The company says space-related programmes accounted for approximately 5.7% of combined top-line revenue across the three subsidiaries over the past two years. That share is modest, but PMGC's argument is that the baseline is real — SpaceX, Moog, and Lawrence Berkeley National Laboratory are among named customers — and that it was built without any targeted commercial outreach. The implied growth runway is the core thesis: a supplier with ITAR registration, AS9100 certification and an established delivery record entering a market it has barely solicited.
A supply-chain gap in orbit
The macro backdrop is supportive, at least on paper. The Space Foundation pegs the global space economy at $613bn in 2024, up 7.8% year-on-year, while McKinsey and the World Economic Forum project the sector could reach approximately $1.8trn by 2035. PMGC is quick to note — correctly, and unusually candidly for a press release — that these are industry-wide figures, not revenue targets for the company itself. A separate AIA/PwC report from March 2026 suggests US space-sector demand is outpacing available domestic supplier capacity, which is the structural gap PMGC is attempting to occupy.
The three subsidiaries cover the main hardware segments: precision machined components for launch-vehicle propulsion and structural assemblies; high-tolerance parts for spacecraft and orbital platforms; and fabricated assemblies for satellite payloads and communications hardware. The common thread is tight-tolerance CNC machining — the kind of capability that is slow and expensive to build but creates long qualification cycles once embedded with a prime contractor. That stickiness is both a moat and a constraint on how quickly PMGC can diversify its customer base.

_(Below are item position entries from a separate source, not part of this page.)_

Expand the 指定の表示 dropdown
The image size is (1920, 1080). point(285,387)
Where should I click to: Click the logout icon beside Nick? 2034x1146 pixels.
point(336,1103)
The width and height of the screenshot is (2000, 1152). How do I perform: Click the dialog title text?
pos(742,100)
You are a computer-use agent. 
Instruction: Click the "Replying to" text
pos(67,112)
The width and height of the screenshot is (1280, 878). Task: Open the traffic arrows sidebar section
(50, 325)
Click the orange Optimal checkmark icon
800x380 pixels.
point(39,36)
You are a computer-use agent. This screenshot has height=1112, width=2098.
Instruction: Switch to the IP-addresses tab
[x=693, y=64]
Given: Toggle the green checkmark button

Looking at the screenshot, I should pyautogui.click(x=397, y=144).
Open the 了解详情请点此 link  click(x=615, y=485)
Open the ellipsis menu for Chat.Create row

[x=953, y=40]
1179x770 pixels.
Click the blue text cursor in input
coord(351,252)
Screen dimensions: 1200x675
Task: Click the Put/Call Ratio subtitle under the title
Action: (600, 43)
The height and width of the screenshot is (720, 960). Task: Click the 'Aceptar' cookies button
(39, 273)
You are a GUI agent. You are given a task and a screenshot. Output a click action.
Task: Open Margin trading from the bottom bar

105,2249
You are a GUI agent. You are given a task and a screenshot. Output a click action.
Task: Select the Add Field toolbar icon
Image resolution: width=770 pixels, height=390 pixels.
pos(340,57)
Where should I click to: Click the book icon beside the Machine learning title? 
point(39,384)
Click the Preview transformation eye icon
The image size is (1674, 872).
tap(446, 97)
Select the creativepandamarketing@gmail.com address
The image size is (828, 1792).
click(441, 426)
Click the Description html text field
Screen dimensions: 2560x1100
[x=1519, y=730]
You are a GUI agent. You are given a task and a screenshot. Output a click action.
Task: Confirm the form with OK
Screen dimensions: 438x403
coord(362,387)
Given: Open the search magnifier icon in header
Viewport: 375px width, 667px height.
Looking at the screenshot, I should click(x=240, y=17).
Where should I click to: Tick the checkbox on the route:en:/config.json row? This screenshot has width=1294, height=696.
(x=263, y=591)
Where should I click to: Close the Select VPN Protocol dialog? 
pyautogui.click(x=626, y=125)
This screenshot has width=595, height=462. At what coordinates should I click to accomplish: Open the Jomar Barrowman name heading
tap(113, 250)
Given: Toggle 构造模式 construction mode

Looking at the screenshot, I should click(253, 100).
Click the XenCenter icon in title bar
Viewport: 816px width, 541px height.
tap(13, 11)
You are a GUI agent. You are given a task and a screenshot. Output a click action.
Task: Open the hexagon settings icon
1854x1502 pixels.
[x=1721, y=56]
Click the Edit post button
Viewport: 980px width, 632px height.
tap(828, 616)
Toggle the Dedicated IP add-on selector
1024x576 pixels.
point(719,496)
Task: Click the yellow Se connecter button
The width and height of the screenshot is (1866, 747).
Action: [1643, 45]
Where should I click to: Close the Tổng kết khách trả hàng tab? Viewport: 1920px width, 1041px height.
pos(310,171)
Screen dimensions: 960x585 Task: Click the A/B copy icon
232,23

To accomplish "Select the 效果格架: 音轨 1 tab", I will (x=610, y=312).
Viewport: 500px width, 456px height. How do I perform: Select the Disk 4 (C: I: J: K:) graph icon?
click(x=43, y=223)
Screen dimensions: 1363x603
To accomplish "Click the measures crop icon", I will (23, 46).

The convergence angle: where manufacturing meets the compute economy
The release briefly names "space data centres" as an end-market — an emerging infrastructure category that directly links the space-sector story to the broader digital economy. As hyperscalers and sovereign-wealth-backed infrastructure funds explore orbital and near-space compute platforms to serve low-latency, high-resilience workloads, the hardware supply chain underneath those ambitions runs squarely through precision manufacturers like PMGC's subsidiaries. The intersection of space infrastructure and cloud compute is still nascent, but capital is moving: the same Gulf sovereign funds backing terrestrial AI data centres have begun exploring orbital infrastructure as a long-cycle hedge against geopolitical risk in ground-based connectivity.
For cross-sector investors, the PMGC story is less a pure-play space bet and more a read on whether the US domestic manufacturing base can close the supplier-capacity gap before allied nations — or China — do. The CHIPS Act debate has sensitised capital allocators to the strategic cost of offshoring critical manufacturing; the space supply chain is the next version of that conversation, with ITAR compliance acting as the regulatory moat that keeps this business onshore. Smaller precision manufacturers with existing qualified-supplier status and clean compliance records are increasingly attractive acquisition targets for larger primes or for the private-equity roll-up strategies that have already consolidated portions of the defence-manufacturing sector.
PMGC itself is a roll-up vehicle, and the immediate question for investors is whether the 5.7% space-revenue baseline can be grown organically through targeted sales effort, or whether additional acquisitions are needed to reach critical scale. The company has not disclosed a specific revenue target or acquisition pipeline, leaving that as the key unknown ahead of future earnings commentary.